§ Provided records
>>

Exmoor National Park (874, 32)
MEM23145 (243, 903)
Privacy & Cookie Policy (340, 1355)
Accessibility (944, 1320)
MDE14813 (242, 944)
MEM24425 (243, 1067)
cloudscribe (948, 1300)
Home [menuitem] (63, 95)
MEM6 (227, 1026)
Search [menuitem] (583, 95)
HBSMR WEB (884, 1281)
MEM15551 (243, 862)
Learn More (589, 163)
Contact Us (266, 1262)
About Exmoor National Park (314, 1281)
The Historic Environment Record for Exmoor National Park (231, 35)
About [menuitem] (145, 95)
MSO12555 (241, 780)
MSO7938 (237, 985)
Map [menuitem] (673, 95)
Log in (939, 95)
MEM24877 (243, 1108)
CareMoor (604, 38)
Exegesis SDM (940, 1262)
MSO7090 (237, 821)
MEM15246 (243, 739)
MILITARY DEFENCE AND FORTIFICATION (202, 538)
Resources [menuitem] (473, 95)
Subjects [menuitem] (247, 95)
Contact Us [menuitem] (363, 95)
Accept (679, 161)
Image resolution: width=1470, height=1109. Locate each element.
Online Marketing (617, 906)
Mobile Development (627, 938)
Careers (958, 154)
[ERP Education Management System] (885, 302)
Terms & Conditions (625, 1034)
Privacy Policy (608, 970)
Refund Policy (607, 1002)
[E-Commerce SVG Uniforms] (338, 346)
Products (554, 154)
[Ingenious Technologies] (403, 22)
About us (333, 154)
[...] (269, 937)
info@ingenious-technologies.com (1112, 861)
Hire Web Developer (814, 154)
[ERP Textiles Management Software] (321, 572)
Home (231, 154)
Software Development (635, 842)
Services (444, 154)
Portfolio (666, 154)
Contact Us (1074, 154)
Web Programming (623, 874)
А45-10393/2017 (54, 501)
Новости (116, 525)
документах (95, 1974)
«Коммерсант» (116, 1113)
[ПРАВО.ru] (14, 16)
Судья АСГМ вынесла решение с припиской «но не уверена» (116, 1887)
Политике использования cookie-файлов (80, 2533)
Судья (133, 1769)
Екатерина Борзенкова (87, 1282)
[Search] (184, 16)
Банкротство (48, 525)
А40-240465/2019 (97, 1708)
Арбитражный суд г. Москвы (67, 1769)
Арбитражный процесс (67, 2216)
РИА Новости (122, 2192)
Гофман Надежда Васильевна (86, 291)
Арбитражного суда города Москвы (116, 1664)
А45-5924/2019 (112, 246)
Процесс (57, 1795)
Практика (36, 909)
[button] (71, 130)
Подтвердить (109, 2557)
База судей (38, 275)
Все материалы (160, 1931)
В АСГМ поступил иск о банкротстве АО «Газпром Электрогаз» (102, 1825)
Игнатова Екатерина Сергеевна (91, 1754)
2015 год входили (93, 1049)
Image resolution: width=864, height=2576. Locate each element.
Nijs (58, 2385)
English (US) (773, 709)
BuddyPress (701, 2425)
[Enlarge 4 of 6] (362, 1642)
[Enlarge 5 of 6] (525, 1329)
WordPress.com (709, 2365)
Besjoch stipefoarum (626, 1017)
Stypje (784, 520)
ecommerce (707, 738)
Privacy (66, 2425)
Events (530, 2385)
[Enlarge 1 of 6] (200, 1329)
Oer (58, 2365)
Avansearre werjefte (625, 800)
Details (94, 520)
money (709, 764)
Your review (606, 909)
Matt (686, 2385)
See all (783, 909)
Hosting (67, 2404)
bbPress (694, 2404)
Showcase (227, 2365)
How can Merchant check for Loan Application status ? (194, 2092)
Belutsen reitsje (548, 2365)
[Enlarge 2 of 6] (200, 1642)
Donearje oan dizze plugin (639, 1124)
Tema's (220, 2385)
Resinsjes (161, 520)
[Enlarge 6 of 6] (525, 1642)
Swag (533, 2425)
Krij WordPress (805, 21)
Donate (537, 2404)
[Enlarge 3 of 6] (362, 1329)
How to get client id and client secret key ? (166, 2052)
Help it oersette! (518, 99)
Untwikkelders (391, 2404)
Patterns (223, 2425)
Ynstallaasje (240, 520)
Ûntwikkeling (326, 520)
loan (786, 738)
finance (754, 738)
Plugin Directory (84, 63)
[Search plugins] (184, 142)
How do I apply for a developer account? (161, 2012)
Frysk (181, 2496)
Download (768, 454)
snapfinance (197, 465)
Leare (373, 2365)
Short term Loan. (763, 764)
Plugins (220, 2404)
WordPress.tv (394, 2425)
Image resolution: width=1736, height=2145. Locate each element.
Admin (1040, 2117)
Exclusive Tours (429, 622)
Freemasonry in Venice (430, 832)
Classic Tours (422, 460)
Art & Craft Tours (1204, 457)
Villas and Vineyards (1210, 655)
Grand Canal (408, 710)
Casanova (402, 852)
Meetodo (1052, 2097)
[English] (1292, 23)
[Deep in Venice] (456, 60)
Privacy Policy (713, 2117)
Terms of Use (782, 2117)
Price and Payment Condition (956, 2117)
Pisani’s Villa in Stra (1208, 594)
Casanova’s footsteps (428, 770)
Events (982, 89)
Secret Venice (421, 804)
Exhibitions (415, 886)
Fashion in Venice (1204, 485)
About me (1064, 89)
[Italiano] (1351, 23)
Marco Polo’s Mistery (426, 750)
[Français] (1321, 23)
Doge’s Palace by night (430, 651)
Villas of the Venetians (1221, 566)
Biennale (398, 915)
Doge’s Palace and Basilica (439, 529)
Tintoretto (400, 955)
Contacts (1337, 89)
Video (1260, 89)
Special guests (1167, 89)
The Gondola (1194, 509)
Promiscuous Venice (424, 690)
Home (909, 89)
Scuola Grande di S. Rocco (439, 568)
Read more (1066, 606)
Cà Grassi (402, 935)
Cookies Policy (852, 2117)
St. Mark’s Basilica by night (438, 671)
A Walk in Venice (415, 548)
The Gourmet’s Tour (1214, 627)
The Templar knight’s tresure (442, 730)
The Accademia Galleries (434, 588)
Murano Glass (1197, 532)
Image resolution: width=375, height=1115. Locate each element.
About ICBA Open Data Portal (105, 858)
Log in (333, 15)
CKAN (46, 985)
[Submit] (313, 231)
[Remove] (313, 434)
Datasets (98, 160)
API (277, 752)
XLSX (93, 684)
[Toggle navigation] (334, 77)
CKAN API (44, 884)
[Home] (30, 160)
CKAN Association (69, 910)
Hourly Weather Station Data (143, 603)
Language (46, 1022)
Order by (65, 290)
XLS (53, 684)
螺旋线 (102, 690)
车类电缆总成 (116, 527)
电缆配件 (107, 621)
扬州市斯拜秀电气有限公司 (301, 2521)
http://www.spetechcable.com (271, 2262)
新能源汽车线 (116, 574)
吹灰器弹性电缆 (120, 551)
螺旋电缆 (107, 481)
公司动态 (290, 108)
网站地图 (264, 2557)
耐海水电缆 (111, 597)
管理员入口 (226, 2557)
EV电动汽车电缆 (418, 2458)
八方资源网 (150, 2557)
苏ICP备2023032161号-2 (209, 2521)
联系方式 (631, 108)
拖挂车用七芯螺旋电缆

<<

§ Activity
Search the entries for the string "Privacy" and copy each line where it occurs.

§ Result
Privacy & Cookie Policy (340, 1355)
Privacy Policy (608, 970)
Privacy (66, 2425)
Privacy Policy (713, 2117)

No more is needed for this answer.